Verse 1. I cried unto God with my voice. This Psalm has much sadness in it, but we may be sure it will end well, for it begins with prayer, and prayer never has an ill issue. Asaph did not run to man but to the Lord, and to him he went, not with studied, stately, stilted words, but with a cry, the natural, unaffected, unfeigned expression of pain. He used his voice also, for though vocal utterance is not necessary to the life of prayer, it often seems forced upon us by the energy of our desires. Sometimes the soul feels compelled to use the voice, for thus it finds a freer vent for its agony. It is a comfort to hear the alarm bell ringing when the house is invaded by thieves.

Even unto God with my voice. He returned to his pleading. If once sufficed not, he cried again. He needed an answer, he expected one, he was eager to have it soon, therefore he cried again and again, and with his voice too, for the sound helped his earnestness.

And he gave ear unto me. Importunity prevailed. The gate opened to the steady knock. It shall be so with us in our hour of trial, the God of grace will hear us in due season.


Whole Psalm. Whenever, and by whomsoever, the Psalm may have been written, it clearly is individual, not national. It utterly destroys all the beauty, all the tenderness and depth of feeling in the opening portion, if we suppose that the people are introduced speaking in the first person. The allusions to the national history may indeed show that the season was a season of national distress, and that the sweet singer was himself bowed down by the burden of the time, and oppressed by woes which he had no power to alleviate; but it is his own sorrow, not the sorrow of others under which he sighs, and of which he has left the pathetic record. J. J. Stewart Perowne.

Verse 1. In the beginning of the Psalm, before speaking of his sorrows, he hastens to show the necessary and most efficacious remedy for allaying sorrow. He says that he did not, as many do, out of their impatience of grief or murmuring, either accuse God of cruelty or tyranny, or utter blasphemous words by which dishonour might fall upon God, or by indulging in sorrow and distrust hasten his own destruction, or fill the air with vain complaining, but fled straight to God and to him unburdened his sorrow, and sought that he would not shut him out from that grace which he bountifully offers to all. This is the only and sure sovereign remedy which most effectually heals his griefs. Mollerus.

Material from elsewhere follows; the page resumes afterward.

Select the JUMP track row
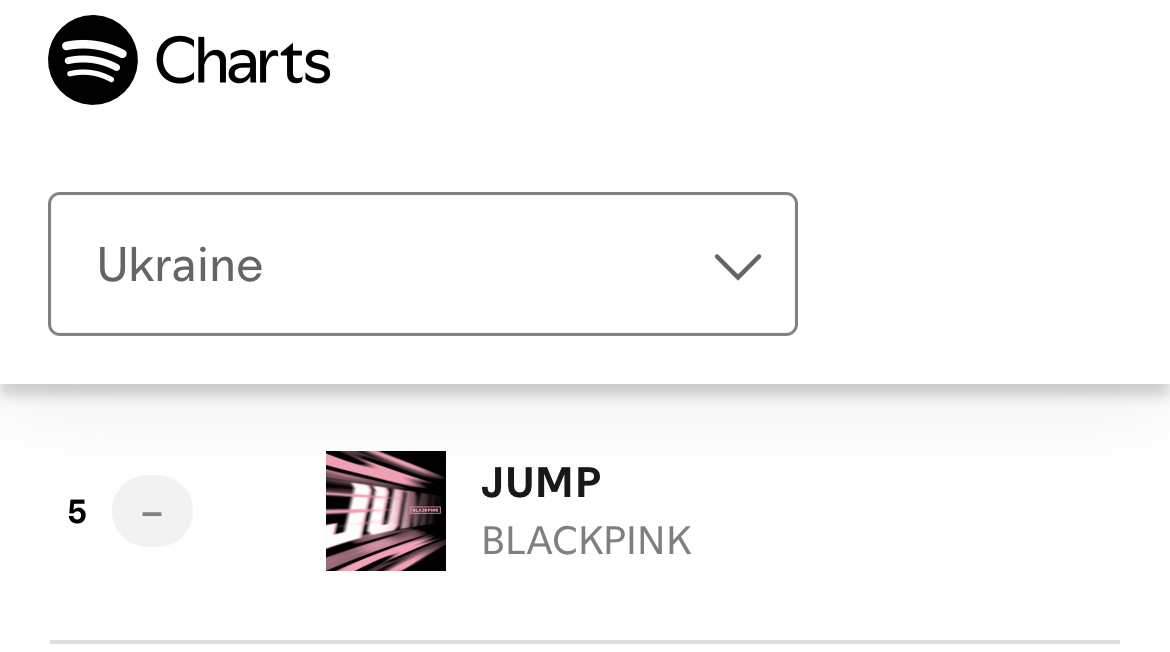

Verse 1. I cried. To the Orientals the word q[c presented the idea of a crash, as of the heavens sending out thunders and lightnings. Whence beyond other things he metaphorically says, he cried for sorrow;... shaken with a tempest of thoughts he burst out into an open and loud sounding complaint. Hermann Venema.

Verse 1. Even unto God with my voice. The repetition here is emphatic. The idea is that it was an earnest or fervent cry. Albert Barnes.

Verse 1. (last clause). At the second knock, the door of grace flew open: the Lord heard me. John Collings.


Verse 1. The benefit of using the voice in private prayer.

Verse 1,3,5,10. Note the wise man's progress out of his soul trouble.

  • I cried.

  • I remembered.

  • I considered.

  • I said.

    "An Exposition upon the Seventy- seventh Psalm, made by the constant Martyr of Christ, Master John Hooper, Bishop of Gloucester and Worcester." In the "Later Writings of Bishop Hooper." (In Parker Society's Publications, and also in the "British Reformer's" series of the Religious Tract Society.)